The sun has a surface temperature of 6000°C, maintained by continuous nuclear fusion reactions between hydrogen atoms within its interior. These nuclear reactions will gradually convert all of the hydrogen into heavier elements, but this is a relatively slow process and the sun should continue to supply power for another 5 billion years.
The sun radiates huge quantities of energy into the surrounding space, and the tiny fraction intercepted by the Earth's atmosphere, 150 million km away, is nonetheless equivalent to about 15,000 times humanity's present rate of use of fossil and nuclear fuels. Even though approximately one-third of the intercepted energy is reflected away by the atmosphere before reaching the earth's surface, this still means that a continuous and virtually inexhaustible flow of power amounting to 10,000 times our current rate of consumption of conventional fuels is available in principle to human civilisation.
Solar energy, when it enters our buildings, warms and illuminates them to a significant extent. When buildings are specifically designed to take full advantage of the sun's radiation, their needs for additional heating and for artificial lighting can be further reduced.
Solar power can also be harnessed by using solar collectors to produce hot water for washing or space heating in buildings.
Such collectors are in widespread use in sunny countries such as Israel and Greece, but are also quite widely used in less sunny places such as Austria.

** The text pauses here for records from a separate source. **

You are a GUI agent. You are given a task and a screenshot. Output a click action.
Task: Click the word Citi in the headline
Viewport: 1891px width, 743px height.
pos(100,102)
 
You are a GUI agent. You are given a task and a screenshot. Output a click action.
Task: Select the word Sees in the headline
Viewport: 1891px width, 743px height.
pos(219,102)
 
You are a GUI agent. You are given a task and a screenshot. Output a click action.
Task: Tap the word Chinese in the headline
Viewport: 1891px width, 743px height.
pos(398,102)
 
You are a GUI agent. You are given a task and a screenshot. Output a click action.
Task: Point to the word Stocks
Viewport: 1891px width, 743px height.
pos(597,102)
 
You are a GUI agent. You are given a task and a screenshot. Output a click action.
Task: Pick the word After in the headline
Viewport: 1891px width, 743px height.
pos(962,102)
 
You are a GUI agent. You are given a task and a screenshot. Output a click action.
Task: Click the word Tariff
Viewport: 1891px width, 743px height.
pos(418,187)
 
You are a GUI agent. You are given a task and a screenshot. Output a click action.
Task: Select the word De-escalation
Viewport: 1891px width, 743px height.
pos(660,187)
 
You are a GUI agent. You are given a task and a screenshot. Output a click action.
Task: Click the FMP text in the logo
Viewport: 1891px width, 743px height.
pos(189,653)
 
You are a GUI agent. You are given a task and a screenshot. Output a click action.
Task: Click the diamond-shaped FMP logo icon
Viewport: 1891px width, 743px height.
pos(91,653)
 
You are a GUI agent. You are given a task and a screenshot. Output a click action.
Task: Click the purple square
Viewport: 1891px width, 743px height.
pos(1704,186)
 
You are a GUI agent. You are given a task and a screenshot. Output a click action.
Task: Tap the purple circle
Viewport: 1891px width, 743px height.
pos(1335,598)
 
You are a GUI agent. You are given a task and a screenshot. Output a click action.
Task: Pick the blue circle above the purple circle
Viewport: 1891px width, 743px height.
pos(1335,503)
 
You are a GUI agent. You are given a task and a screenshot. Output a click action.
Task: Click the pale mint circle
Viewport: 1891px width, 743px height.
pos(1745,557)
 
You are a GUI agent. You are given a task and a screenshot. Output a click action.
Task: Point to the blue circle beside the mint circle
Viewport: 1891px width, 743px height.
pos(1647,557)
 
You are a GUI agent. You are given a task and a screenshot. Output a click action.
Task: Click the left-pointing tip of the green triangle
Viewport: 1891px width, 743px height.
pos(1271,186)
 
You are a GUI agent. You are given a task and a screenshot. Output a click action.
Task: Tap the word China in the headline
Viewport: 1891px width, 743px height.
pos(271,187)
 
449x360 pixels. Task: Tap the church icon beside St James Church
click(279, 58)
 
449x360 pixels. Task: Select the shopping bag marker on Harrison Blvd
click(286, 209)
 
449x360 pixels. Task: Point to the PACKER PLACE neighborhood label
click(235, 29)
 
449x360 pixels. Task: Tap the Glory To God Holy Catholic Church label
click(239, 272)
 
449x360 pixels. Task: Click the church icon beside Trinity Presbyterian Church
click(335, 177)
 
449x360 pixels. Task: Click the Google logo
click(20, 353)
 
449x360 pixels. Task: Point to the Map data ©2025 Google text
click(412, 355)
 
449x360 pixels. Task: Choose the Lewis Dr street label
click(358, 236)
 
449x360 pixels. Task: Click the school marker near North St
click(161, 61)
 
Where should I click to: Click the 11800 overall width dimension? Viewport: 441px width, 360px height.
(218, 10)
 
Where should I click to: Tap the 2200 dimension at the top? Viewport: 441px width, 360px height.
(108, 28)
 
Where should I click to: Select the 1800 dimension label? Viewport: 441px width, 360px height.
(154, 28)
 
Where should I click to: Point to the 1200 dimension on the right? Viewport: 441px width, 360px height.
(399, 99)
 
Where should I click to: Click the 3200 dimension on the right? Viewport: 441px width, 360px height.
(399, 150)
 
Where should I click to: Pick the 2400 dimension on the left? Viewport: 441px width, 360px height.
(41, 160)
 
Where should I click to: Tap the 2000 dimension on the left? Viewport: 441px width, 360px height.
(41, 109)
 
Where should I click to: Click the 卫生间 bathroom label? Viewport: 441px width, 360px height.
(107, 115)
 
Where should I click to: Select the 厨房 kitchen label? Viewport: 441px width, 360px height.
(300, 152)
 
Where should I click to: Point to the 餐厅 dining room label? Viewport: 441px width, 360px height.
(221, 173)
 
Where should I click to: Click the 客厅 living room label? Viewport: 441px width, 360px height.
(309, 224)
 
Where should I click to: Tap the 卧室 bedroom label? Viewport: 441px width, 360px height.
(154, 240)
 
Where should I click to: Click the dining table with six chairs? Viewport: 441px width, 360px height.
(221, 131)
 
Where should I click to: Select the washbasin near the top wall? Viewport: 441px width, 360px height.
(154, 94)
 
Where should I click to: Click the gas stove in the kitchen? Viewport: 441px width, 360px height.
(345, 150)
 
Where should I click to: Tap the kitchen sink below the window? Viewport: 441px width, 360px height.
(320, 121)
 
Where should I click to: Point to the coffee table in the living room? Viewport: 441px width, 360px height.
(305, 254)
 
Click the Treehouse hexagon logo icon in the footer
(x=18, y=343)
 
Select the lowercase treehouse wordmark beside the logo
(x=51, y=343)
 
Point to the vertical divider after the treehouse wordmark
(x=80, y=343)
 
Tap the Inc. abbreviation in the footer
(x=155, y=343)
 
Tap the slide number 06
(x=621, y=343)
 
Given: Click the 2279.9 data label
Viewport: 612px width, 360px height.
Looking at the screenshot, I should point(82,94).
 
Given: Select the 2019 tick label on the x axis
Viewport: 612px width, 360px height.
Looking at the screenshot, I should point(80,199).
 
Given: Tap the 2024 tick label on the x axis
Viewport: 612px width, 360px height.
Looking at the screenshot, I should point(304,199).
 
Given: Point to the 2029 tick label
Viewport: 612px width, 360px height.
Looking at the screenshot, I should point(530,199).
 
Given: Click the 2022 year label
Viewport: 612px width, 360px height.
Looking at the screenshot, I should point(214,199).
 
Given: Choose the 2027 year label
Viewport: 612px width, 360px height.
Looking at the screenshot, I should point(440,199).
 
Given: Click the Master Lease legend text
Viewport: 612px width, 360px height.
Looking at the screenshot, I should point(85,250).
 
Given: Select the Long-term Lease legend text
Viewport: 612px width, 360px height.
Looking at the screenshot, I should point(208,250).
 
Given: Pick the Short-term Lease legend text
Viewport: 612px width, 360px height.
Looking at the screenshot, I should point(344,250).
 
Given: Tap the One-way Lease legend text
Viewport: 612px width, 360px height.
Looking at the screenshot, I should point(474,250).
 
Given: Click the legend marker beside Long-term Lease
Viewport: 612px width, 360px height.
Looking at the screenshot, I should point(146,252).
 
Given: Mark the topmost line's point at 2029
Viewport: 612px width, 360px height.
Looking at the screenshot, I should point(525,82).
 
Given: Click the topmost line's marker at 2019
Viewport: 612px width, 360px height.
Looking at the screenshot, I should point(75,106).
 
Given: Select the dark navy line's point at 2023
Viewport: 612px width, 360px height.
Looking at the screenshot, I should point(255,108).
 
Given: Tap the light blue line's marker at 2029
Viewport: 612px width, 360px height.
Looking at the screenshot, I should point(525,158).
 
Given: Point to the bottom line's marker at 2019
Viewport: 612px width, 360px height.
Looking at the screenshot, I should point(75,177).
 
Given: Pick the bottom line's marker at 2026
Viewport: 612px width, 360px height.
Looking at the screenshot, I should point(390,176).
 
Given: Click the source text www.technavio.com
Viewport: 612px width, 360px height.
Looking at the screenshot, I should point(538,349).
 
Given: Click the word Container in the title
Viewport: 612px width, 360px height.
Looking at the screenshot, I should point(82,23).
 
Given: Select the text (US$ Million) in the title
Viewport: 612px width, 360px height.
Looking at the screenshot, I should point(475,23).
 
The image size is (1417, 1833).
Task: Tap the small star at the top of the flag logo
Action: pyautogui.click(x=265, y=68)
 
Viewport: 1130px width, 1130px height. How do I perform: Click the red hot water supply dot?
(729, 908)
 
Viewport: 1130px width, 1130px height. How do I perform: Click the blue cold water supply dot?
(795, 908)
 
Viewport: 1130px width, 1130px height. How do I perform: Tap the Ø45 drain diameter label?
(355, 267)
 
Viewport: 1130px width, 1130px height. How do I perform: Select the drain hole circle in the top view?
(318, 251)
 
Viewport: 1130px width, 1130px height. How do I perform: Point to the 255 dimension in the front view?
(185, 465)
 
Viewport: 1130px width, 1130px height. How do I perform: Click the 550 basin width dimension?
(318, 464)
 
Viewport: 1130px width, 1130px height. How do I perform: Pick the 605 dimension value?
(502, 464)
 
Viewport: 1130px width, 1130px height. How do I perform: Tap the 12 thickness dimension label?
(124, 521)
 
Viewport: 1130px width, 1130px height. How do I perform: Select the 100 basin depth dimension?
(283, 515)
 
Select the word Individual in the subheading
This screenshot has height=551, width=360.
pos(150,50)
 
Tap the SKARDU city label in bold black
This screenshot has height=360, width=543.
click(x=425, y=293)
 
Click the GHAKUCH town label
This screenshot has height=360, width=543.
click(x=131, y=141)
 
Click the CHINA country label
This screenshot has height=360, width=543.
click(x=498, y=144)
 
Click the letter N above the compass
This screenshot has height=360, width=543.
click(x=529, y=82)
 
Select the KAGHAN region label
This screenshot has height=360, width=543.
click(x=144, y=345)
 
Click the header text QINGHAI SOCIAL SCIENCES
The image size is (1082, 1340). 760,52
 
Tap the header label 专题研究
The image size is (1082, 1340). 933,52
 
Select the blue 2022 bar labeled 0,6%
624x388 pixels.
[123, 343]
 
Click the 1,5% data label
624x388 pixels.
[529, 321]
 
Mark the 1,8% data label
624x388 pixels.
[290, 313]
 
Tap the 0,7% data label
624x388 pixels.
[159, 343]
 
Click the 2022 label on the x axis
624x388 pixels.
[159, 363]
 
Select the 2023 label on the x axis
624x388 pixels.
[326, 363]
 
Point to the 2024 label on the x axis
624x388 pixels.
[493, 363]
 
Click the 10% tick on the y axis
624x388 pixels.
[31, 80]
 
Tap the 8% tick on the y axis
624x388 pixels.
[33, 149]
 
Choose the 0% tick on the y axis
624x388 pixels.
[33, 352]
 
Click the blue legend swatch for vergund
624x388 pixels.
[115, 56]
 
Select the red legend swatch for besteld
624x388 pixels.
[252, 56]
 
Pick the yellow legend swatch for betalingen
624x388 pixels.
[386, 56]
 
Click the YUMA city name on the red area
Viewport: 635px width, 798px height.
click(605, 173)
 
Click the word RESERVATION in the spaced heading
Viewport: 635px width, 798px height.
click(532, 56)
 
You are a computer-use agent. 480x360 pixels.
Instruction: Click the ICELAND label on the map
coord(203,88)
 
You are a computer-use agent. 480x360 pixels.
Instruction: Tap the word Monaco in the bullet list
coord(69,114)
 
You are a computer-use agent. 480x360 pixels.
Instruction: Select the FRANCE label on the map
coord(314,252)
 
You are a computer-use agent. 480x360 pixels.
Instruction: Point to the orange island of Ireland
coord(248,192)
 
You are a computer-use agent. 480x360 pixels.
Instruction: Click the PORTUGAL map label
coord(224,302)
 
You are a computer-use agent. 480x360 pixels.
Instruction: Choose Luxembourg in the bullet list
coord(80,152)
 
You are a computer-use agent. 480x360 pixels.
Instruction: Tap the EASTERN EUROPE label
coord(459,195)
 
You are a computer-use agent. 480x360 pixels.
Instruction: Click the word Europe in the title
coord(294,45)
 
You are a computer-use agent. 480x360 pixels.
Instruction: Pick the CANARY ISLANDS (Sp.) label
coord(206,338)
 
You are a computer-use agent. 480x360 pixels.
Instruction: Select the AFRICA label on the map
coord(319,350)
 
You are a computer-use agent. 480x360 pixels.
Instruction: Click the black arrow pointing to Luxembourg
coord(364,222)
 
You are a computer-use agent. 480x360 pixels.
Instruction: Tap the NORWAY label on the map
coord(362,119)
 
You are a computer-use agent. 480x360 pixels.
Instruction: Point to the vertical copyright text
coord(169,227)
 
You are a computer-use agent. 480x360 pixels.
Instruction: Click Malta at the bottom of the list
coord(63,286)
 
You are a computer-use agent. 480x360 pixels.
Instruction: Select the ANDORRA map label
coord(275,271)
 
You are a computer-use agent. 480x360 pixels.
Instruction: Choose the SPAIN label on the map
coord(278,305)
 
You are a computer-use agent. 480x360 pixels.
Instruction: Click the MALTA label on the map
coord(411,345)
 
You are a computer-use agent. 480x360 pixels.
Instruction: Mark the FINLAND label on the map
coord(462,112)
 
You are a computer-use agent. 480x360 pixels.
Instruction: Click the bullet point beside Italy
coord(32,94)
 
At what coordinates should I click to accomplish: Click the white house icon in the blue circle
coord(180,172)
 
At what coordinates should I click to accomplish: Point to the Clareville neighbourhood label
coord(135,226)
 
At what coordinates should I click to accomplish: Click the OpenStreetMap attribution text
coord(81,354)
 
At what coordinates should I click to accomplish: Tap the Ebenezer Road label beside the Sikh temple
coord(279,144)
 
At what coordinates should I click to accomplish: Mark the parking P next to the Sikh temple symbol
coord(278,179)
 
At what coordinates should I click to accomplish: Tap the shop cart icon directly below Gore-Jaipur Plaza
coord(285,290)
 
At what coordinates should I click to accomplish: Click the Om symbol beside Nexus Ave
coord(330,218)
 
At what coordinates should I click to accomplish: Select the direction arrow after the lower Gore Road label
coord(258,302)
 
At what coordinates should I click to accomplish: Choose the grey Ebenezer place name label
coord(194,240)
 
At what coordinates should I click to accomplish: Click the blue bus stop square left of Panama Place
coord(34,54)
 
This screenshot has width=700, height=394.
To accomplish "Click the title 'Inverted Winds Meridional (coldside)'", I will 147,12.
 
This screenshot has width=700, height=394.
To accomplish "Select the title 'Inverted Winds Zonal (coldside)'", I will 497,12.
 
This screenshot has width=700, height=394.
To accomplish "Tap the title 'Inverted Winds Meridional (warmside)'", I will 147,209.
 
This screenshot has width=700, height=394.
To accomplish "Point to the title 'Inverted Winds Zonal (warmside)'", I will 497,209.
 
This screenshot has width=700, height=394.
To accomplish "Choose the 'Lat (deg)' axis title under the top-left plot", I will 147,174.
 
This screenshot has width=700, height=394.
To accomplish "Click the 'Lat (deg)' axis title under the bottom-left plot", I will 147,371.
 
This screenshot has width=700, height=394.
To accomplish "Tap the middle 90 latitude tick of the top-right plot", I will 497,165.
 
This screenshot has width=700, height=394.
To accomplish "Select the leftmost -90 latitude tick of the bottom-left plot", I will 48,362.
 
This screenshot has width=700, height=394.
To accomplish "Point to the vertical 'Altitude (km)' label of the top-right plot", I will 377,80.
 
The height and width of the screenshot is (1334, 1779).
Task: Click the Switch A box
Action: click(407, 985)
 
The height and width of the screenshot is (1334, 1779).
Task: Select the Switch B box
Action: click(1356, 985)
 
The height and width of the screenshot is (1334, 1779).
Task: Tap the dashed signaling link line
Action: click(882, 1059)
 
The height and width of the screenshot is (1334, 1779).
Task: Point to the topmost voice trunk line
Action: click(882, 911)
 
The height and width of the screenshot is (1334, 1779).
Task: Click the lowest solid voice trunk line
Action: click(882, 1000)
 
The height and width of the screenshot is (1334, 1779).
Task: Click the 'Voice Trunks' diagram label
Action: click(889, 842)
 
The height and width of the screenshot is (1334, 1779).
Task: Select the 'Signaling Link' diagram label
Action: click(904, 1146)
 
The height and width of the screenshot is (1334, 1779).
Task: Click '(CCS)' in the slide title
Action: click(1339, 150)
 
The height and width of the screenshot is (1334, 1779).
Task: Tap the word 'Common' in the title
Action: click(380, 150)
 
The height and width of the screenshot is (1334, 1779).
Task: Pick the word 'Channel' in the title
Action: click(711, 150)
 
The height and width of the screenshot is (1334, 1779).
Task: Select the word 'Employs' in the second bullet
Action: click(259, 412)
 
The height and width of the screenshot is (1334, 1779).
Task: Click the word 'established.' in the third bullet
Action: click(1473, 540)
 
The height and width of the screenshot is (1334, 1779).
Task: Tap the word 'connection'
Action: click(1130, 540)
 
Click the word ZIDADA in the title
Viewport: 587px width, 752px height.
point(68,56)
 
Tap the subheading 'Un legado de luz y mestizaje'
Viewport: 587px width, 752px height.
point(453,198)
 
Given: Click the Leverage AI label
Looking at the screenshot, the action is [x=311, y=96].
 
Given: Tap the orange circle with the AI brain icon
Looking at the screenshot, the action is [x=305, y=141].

Even in cloudy Britain there are more than 40,000 roof-top solar water heating systems.
The roof of this solar house in Oxford has a grid-linked 4 kW array of photovoltaic panels. These generate enough electricity to supply its annual requirements, plus a surplus which is used to provide part of the power to run a small electric car. The roof also incorporates a 5 m2 array of solar water heating panels which provide three-quarters of the house's hot water requirements. The house is well-insulated and includes a conservatory that contributes 'passive' solar energy to space heating in Spring and Autumn, supplemented by a natural gas boiler and a small wood-burning stove used on very cold days.
In regions such as Southern California, where solar radiation levels are more than twice those of the UK and skies are clearer, the sun's rays are strong enough to make it practicable to generate high-temperature steam using arrays of concentrating mirrors. The steam can then be used to power a turbine that drives a generator to produce electricity (Figure 30).
Harnessing solar energy to provide electricity directly involves the use of a different and more sophisticated technology called solar photovoltaics (PV). Photovoltaic 'modules' are made of specially-prepared layers of semi-conducting materials (usually silicon) that generate electricity when photons of sunlight fall upon them. Arrays of PV modules are normally mounted on the roofs or facades of buildings, providing some or all of their electricity needs (Figures 29 and 31).
Photovoltaic technology is growing very rapidly and several countries have initiated major development and demonstration programmes. Germany, for example, plans to install 100,000 PV roofs and building facades by the end of 2003.
The 3500 m2 solar office building at the Doxford International Business Park near Sunderland in the UK incorporates 646 m2 of photovoltaic modules. These have a peak power output of 73 kW and generate some 55,000 kWh of electricity per year. The building is well insulated and uses passive solar design to maximise the use of natural daylight and to minimise space heating and air conditioning needs. It is also designed for natural ventilation and night-time cooling
Photovoltaics may well make a significant contribution to world needs in coming decades, but at present its share of world consumption is extremely small. This is mainly due to the very high cost of PV modules, which are currently produced in relatively small quantities. Studies have shown that if the annual output of the manufacturing plants that produce PV modules were increased by a factor of about 20, the cost of PV-generated electricity could be reduced to a point at which it would be competitive with electricity from conventional sources in many industrialised countries.